There are domestic violence shelters available for women and children who are ready to flee the situation, yet many continue to live their life in fear anticipating what will happen when he finds her. Many believe it is just a matter of time and they live a high stress life constantly looking over their shoulder, even after relocating several times often hundreds of miles per relocation.
There are also grants available to assist in education for those struggling in poverty, yet many barely have a minimal education and feel they cannot survive a college education or cannot justify the time to put forth the effort of an education due to already struggling with working more than one job trying to provide for their family.

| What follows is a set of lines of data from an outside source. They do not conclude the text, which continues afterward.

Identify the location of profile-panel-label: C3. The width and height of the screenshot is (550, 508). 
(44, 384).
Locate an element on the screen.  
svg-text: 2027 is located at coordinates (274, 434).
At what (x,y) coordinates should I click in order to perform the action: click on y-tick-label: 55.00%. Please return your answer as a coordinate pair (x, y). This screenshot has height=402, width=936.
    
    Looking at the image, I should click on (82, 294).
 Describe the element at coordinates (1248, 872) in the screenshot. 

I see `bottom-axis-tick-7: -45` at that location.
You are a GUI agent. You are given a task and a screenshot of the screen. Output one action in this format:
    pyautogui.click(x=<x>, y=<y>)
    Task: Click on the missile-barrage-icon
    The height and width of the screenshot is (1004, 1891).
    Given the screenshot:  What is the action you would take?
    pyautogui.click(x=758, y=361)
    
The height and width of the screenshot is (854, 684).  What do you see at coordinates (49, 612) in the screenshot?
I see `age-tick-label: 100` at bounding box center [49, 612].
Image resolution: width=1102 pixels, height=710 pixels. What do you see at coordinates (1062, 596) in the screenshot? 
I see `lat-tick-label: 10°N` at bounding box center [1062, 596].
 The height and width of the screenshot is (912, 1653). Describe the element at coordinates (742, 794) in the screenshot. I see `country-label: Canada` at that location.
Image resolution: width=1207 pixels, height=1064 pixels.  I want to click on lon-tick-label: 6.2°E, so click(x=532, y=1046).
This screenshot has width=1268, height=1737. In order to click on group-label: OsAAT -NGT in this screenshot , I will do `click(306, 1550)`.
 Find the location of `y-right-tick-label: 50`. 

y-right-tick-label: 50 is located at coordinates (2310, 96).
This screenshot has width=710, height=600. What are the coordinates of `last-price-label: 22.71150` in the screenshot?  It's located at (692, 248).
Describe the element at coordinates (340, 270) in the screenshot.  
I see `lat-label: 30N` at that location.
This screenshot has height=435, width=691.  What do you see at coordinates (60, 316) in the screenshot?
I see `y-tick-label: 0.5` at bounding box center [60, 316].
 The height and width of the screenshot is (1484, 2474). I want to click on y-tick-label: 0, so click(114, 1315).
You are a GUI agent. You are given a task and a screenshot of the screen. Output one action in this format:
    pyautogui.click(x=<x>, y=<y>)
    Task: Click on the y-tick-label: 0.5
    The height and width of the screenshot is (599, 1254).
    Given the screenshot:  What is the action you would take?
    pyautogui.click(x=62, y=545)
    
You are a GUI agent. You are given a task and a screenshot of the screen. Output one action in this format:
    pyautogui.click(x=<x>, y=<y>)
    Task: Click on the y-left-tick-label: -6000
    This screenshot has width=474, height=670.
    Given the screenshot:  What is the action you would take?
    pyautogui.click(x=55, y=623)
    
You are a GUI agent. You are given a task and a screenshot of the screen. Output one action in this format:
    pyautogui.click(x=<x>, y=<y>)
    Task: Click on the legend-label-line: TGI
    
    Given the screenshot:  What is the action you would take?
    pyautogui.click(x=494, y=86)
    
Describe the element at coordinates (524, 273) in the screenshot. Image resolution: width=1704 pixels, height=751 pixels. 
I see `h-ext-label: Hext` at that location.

Although some programs have been in effect to assist the poor, they are far from perfect or ideal enough for the poor to accept the programs assistance and make more of an attempt to break away from the poverty life style, yet they yearn to be free from such confinements.
Doyle, S. (2012, May 7). The Poverty of Domestic Violence. Retrieved February 14, 2014, from In These Times: http://inthesetimes.com/article/13162/the_poverty_of_domestic_violence/
Morrison, A. R., & Biehl, M. L. (1999). Too Close To Home; Domestic Violence in the Americas. Washington: Inter-American Development Bank.
Senter, J. B. (2007, Oct 7). Poverty and Family Violence in America. Retrieved February 14, 2014, from http://voices.yahoo.com/poverty-family-violence-america-613051.html?cat=7
Thio, A., Taylor, J., & Schwartz, M. (2013). Deviant Behavior (Eleventh ed.). Saddle River: Pearson.